== DOCUMENT SECTION ==

This report will handle the Great Transfiguration Project, St. Catherine’s Monastery, and the foreign influence there.

In the aftermath of the Israeli forces’ withdrawal from Sinai On 25 April 1982, there were only two areas in South Sinai under the auspices of foreign countries: namely, the city of Taba that was still occupied by Israel and the Saint Catherine Monastery left under the auspices of a group of Greek monks. The St. Catherine Monastery is located down Mount Catherine near Mount Moses in southern Sinai. It is administered by the Bishop of Sinai who serves as the head of the Monastery, where he is not subject to any authority from a patriarch or a holy council, while keeping a strong relationship with the Patriarch of Jerusalem.

===
== RECORDS PROVIDED ==

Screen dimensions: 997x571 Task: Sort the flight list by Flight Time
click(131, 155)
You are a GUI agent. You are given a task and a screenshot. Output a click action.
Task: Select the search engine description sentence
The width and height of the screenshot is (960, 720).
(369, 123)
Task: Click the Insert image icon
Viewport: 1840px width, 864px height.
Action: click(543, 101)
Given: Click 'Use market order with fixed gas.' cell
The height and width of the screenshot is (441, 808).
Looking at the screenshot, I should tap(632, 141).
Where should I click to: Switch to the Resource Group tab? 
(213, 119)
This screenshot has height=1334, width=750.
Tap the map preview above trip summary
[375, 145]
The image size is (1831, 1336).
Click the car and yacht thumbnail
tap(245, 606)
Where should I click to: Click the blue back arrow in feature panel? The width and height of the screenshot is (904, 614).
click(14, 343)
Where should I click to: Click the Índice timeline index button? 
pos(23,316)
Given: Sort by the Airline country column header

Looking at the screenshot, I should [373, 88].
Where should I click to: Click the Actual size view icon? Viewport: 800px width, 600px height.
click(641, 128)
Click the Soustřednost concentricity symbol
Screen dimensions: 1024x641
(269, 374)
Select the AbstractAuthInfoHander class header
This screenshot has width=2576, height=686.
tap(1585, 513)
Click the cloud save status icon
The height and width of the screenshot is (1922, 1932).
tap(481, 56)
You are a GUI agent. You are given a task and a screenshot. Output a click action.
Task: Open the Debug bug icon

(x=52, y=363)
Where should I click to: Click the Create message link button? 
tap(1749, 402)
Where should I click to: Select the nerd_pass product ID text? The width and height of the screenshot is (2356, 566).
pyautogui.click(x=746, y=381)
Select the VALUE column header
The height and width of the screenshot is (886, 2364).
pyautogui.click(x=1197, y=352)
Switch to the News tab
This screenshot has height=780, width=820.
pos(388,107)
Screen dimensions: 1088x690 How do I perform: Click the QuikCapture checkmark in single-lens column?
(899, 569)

===

SHORT TASK
Answer these questions from the text on St. Catherine's Monastery:
1. On what date did Israeli forces withdraw from Sinai?
2. Which city in South Sinai was still occupied by Israel after that withdrawal?
3. Who serves as the head of the monastery?

SOLUTION FOR THIS EXERCISE
1. 25 April 1982
2. Taba
3. The Bishop of Sinai